06.04.2026

How to Calculate the Right GP/LP Split for Your Deal

Samuel Levitz
Calculating GP and LP equity and profit splits.

The right GP/LP split is not a market convention. It is a calculation based on four deal-specific inputs: the LP's risk-adjusted preferred return hurdle, the GP's genuine contribution to value creation, the promote structure that reflects that contribution, and waterfall tiers that hold up under institutional diligence.

A 70/30 split or an 80/20 split is only defensible if the math behind it matches the deal in front of you. In 2026, institutional LPs writing $10M+ checks are testing every term against the specific risk profile of the deal - not accepting split structures on faith.

Most developers arrive at their GP/LP split one of two ways: they copy the terms from their last deal, or they anchor to a market convention like 70/30 and assume that is close enough. Neither approach survives institutional diligence. A split that worked on your last multifamily acquisition does not automatically work on a ground-up mixed-use development with a 48-month construction timeline.

This article is part of the capital stack series at IRC Partners. It does not re-explain how each layer of the stack works and does not cover structural risk reduction levers - those are handled in dedicated spokes. This piece answers one question: given that you understand your deal and your stack, how do you calculate the GP/LP split that is fair to LPs, defensible in diligence, and still protects your economics as the GP?

DESCRIPTION OF THE TASK =
Answer these questions using the article on GP/LP splits:
1. How many deal-specific inputs does the article say the right GP/LP split is based on?
2. What check size does the article give for the institutional LPs who are testing every term?
3. How long is the construction timeline in the article's ground-up mixed-use development example?
The data after this article is separate material and is unrelated to it.

PROVIDED DATA =
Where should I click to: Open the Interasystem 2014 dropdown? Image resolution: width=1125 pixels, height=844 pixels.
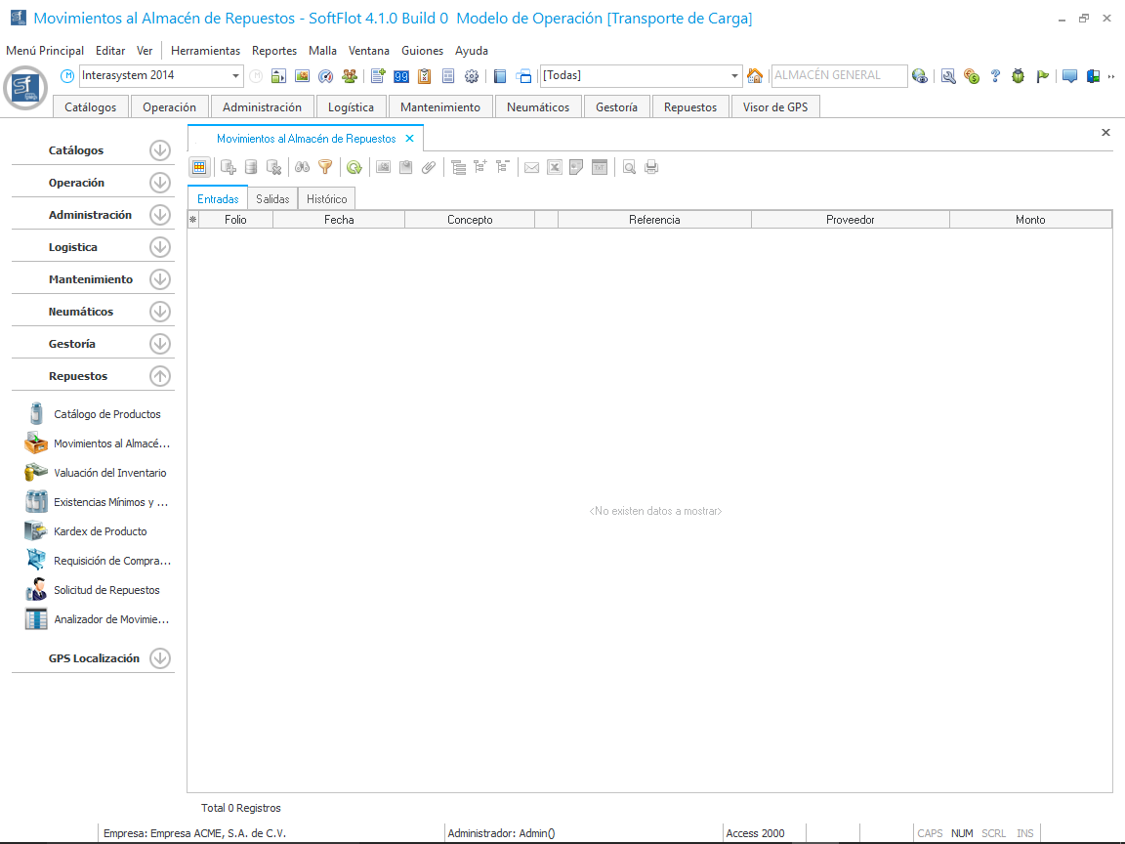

SOLUTION =
1. Four.
2. $10M+.
3. 48 months.